Records provided START

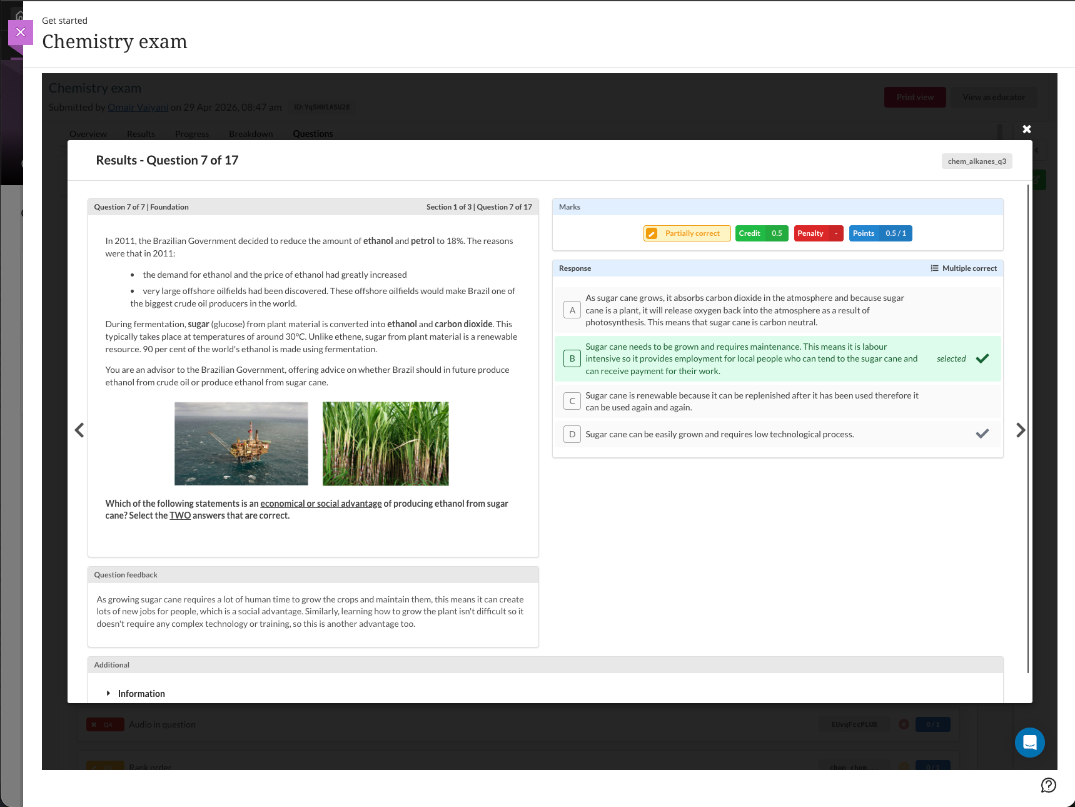1075x807 pixels.
Task: Close the results dialog with white X
Action: (1027, 129)
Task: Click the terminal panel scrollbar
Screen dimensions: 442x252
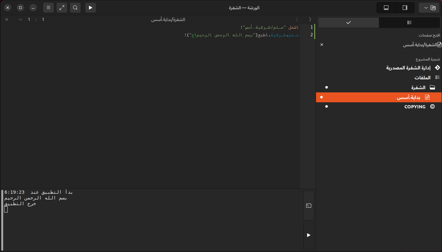Action: (2, 220)
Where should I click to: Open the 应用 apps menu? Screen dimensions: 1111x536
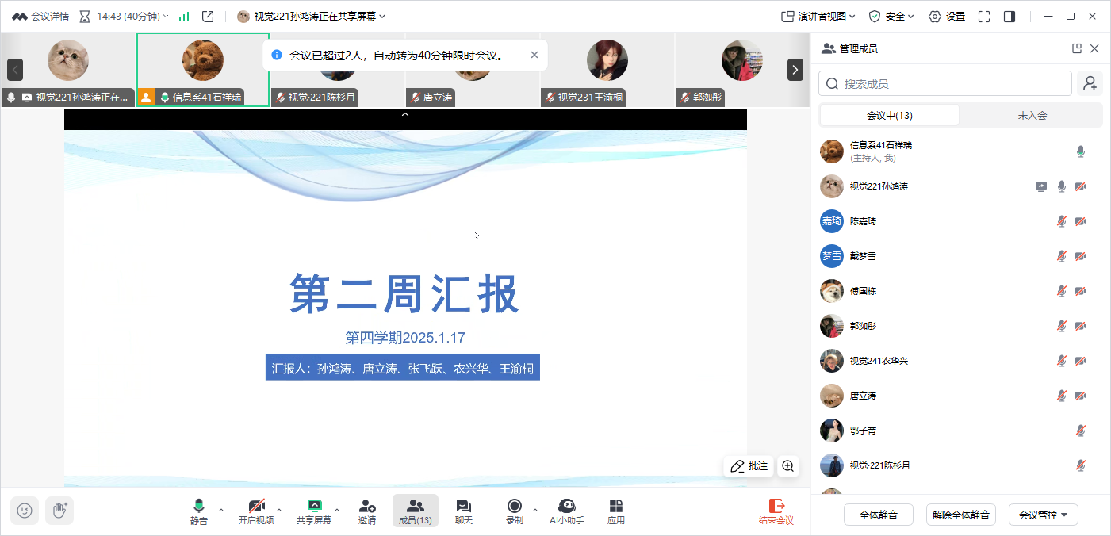(x=615, y=511)
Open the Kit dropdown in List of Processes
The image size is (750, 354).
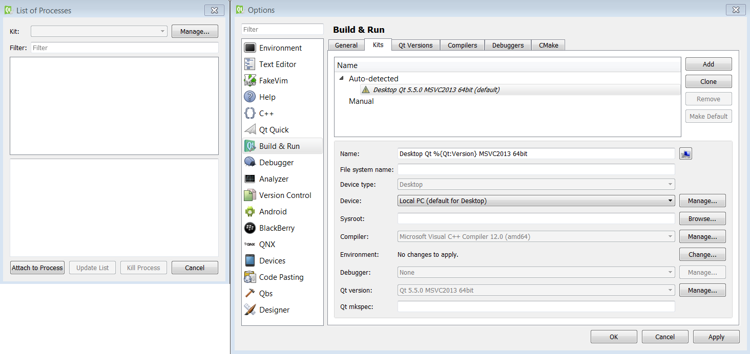point(99,32)
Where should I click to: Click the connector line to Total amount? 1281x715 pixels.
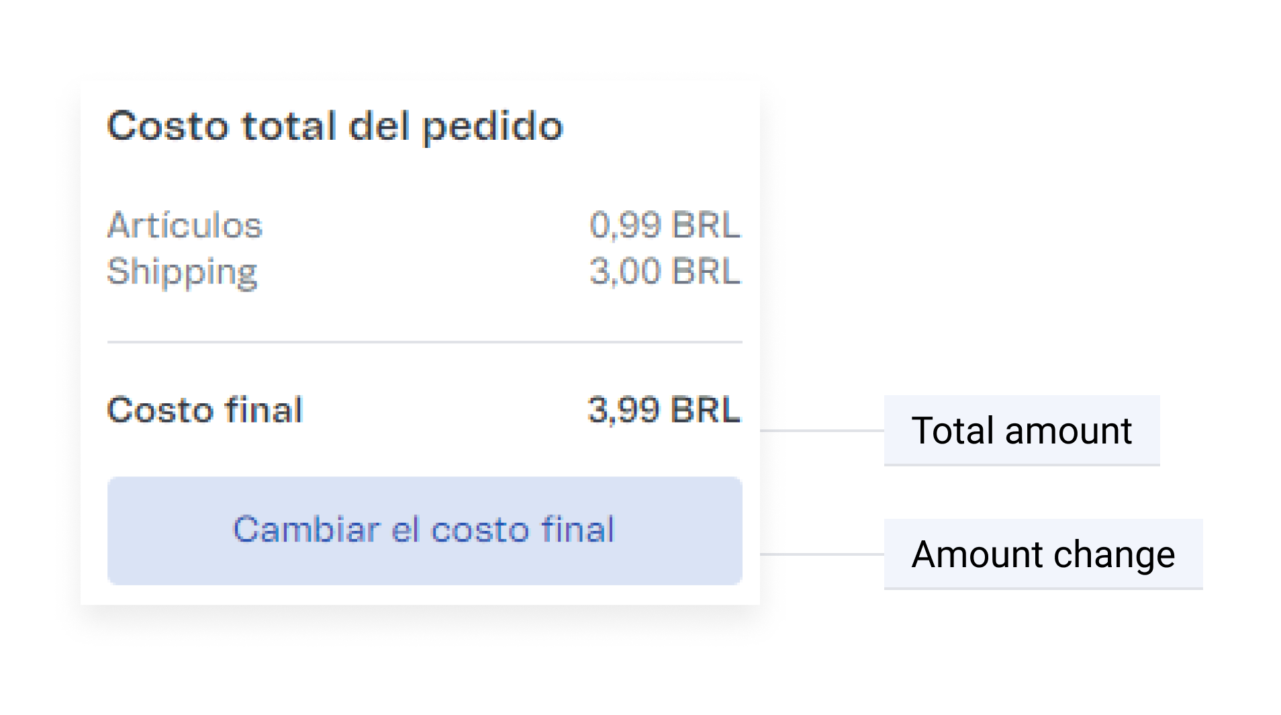[x=822, y=431]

Records provided END

§ **What to do**:
Each line from the line containing "Task: Click the terminal panel scrollbar" through the final line of the data above must be retyped exactly; nothing else, and no pictures, may appear.

§ **Response to this exercise**:
Task: Click the terminal panel scrollbar
Screen dimensions: 442x252
Action: (2, 220)
Where should I click to: Open the 应用 apps menu? Screen dimensions: 1111x536
(x=615, y=511)
Open the Kit dropdown in List of Processes
The image size is (750, 354).
point(99,32)
Where should I click to: Click the connector line to Total amount? 1281x715 pixels.
[x=822, y=431]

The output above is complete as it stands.